EXERCISE INSTRUCTIONS
Collect each line in the rows below that contains the string "icon", and copy those lines out in full.

INFORMATION SHOWN
____

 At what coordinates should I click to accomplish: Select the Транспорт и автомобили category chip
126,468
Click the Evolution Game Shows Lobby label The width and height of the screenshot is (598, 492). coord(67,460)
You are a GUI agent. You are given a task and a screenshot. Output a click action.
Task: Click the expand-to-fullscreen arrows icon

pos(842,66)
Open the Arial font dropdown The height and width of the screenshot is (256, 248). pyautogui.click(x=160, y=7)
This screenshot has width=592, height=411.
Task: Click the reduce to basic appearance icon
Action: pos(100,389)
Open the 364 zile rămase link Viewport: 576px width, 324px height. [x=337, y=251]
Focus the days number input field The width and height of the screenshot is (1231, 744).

____

SOLUTION FOR THIS PROBLEM
Task: Click the expand-to-fullscreen arrows icon
Task: Click the reduce to basic appearance icon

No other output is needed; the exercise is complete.